In January my 80-year-old grandmother had a large birthday party in her home city of Nanjing. For the British branch of her family, stuck in lockdown, it was surreal to see photos and videos of what can only be described as a banquet. A hundred people hugging, drinking, laughing — it was as if Covid didn’t exist. Normal life seemed to have returned to China, while in England even outdoor dining was a fantasy.
Seven months on, the British are the ones ditching masks, hugging friends and heading to the beach while the Chinese face what state media has called the most serious domestic recurrence of the virus since the start of the pandemic. The fresh outbreak started in Nanjing, which the rest of China now views with the same mix of sympathy and disdain it once did Wuhan.

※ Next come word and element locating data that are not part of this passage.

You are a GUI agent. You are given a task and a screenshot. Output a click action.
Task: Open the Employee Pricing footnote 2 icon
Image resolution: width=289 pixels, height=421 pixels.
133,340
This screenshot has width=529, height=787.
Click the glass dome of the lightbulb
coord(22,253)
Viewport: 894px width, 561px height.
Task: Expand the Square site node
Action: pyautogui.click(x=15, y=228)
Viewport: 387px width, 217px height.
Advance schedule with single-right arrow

Masks, health codes and mass testing are back. No more parties. My grandmother stays at home every day, WeChatting her siblings in the nearby city of Yangzhou, also badly hit.
Thirteen provinces across the country have recorded new cases of Covid. An annual international film festival in Beijing is one of many mass events that have been cancelled. Air China bookings are down 25 per cent in a month. In Zhengzhou, which was hit recently by flash floods and now by Covid, contract workers who have lost their gigs have been seen sleeping on the streets.

The national case numbers are very low by British standards: just under 2,000 active cases across the whole country, compared with our 30,000 a day. Like Australia and New Zealand, China is pursuing a ‘zero Covid’ strategy. Its border policy is ludicrously strict, requiring up to four weeks of hotel quarantine. It’s no wonder then that international flight arrivals are still 95 per cent lower than before the pandemic.